[Stored data]
__________________________________________________

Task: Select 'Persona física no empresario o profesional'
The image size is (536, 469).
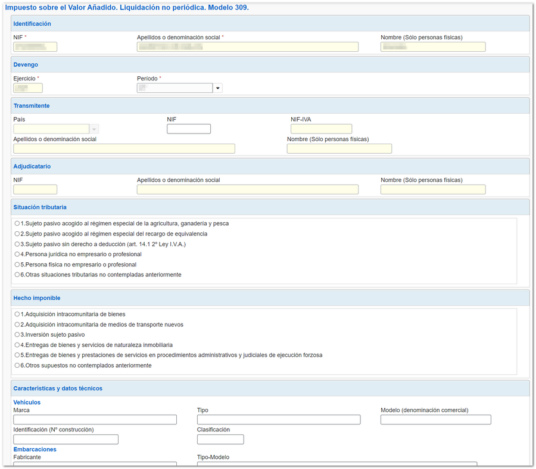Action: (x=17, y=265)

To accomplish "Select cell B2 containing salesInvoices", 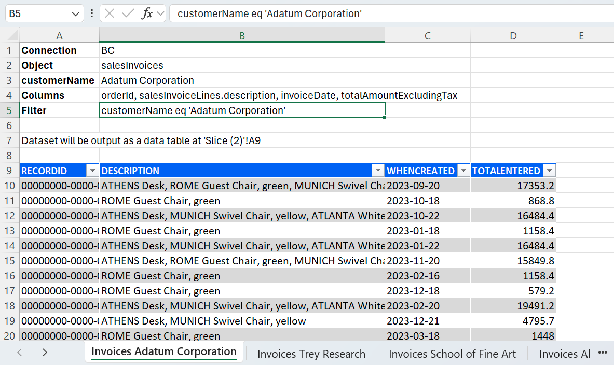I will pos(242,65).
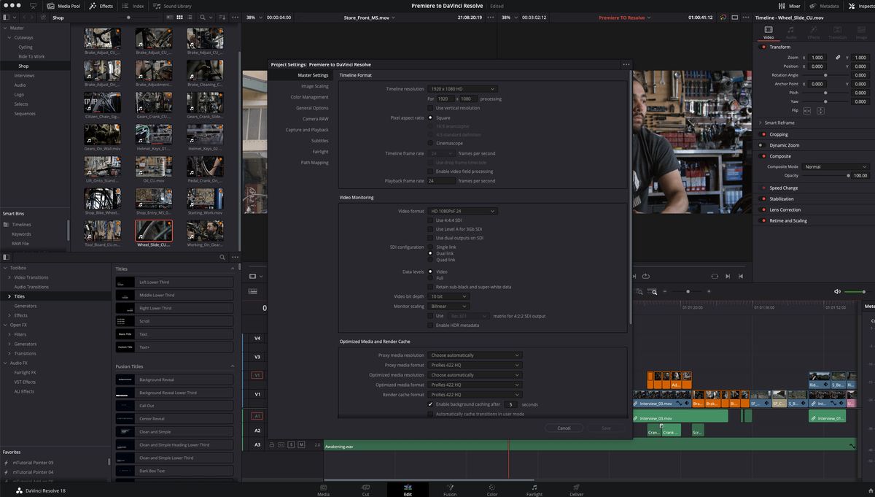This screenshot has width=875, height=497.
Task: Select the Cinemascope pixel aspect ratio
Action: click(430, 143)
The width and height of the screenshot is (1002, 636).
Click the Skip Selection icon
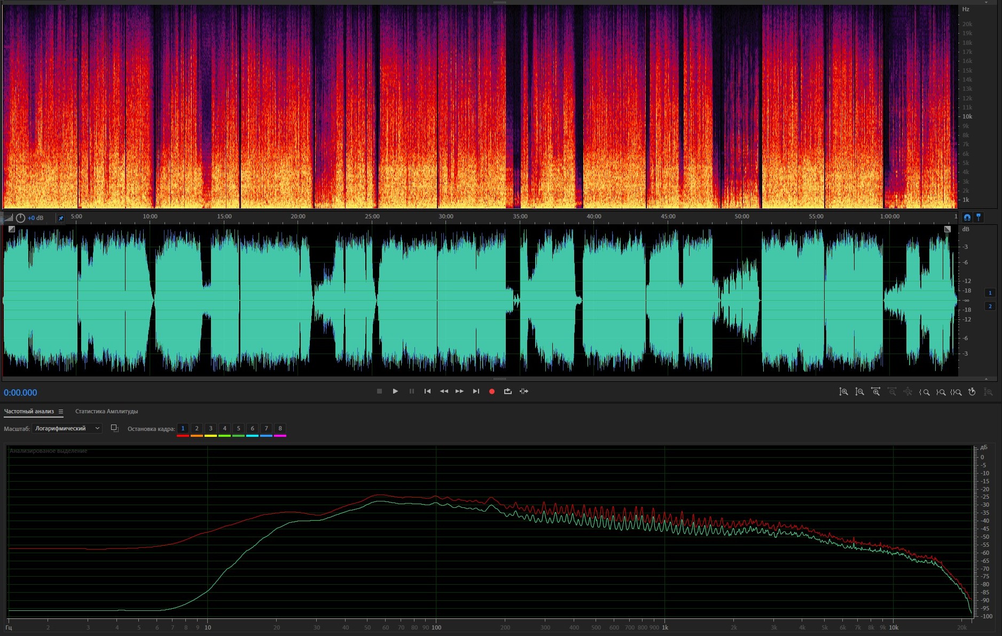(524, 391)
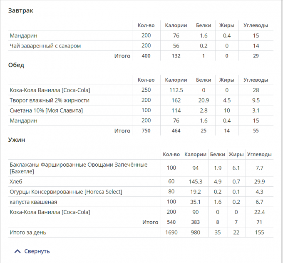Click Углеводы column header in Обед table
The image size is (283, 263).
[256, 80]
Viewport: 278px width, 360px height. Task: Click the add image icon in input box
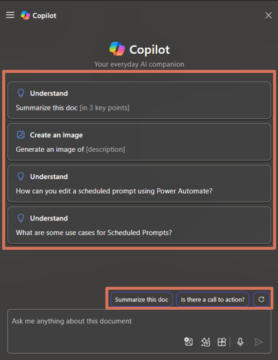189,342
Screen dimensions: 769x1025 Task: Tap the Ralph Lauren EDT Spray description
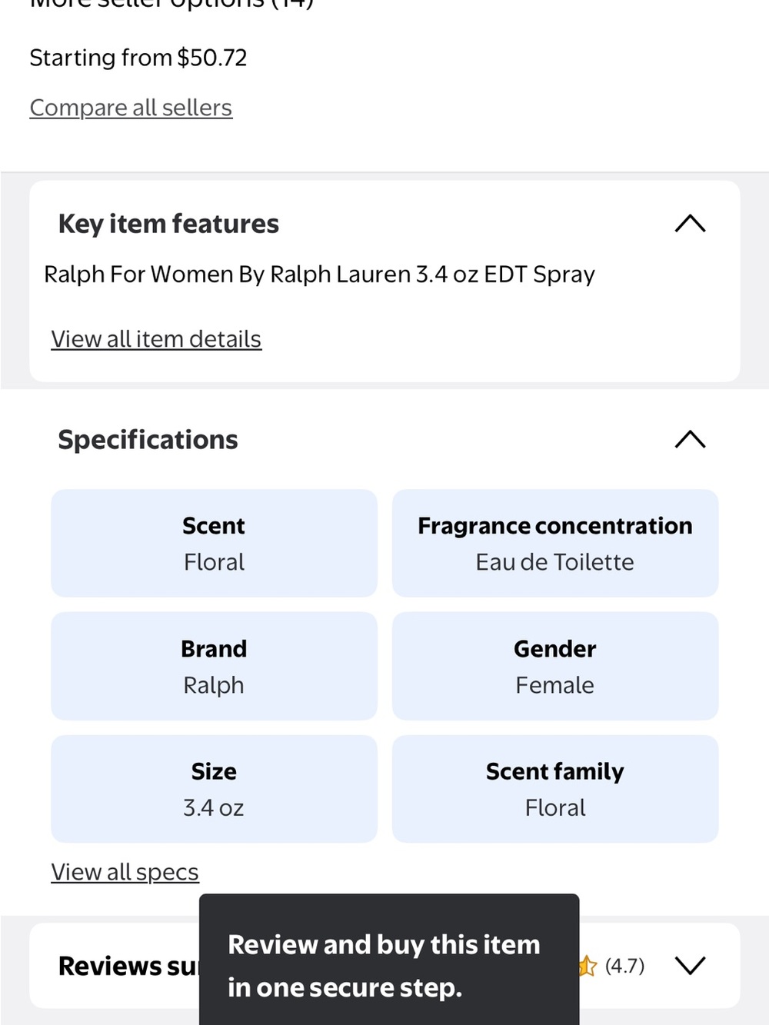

__________________________________________________

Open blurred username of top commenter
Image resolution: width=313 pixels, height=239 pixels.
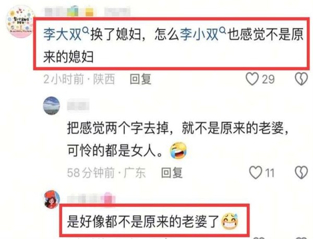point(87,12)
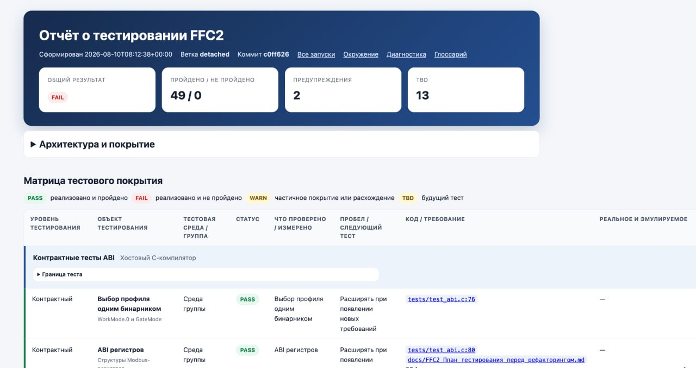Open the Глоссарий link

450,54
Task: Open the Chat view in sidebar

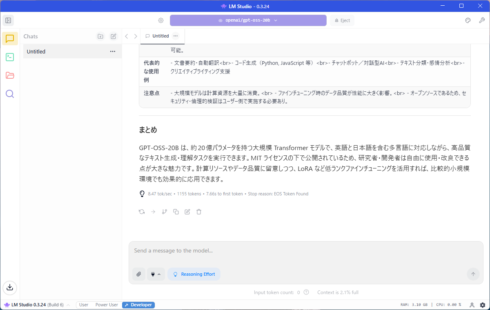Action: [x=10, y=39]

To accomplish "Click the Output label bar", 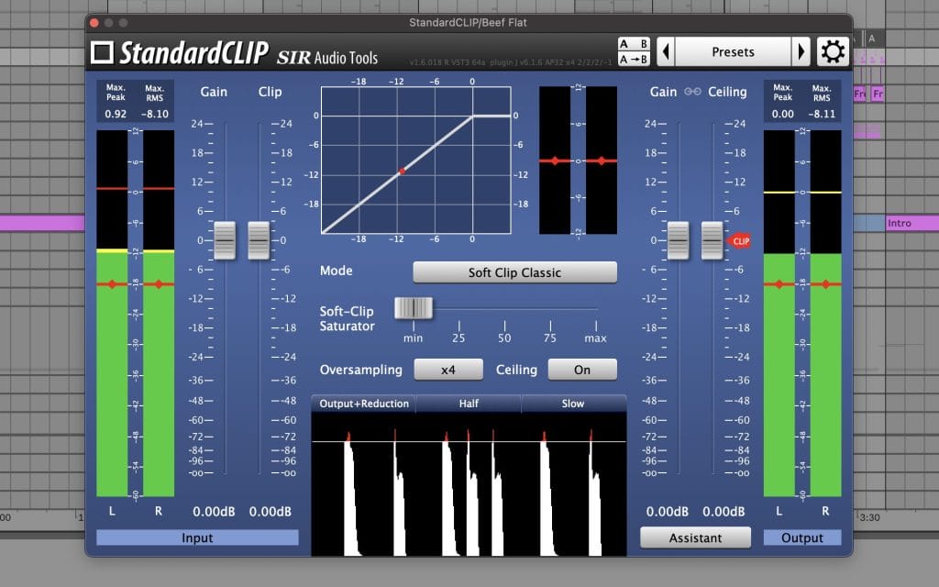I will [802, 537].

__________________________________________________

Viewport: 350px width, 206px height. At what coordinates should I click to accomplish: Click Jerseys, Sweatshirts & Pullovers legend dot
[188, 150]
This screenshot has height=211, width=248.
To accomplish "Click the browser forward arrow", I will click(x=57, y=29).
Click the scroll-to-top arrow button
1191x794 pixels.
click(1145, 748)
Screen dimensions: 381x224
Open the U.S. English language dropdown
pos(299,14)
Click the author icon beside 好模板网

__________________________________________________

Task to complete:
What is wanted is an exact copy of the lines above from the one containing "The width and" through the one containing "Screen dimensions: 769x1025", with no pictures in it.

Exercise response:
The width and height of the screenshot is (1002, 636).
Click the Skip Selection icon
(524, 391)
Click Углеводы column header in Обед table
The image size is (283, 263).
[256, 80]
Viewport: 278px width, 360px height. Task: Click the add image icon in input box
189,342
Screen dimensions: 769x1025 Task: Tap the Ralph Lauren EDT Spray description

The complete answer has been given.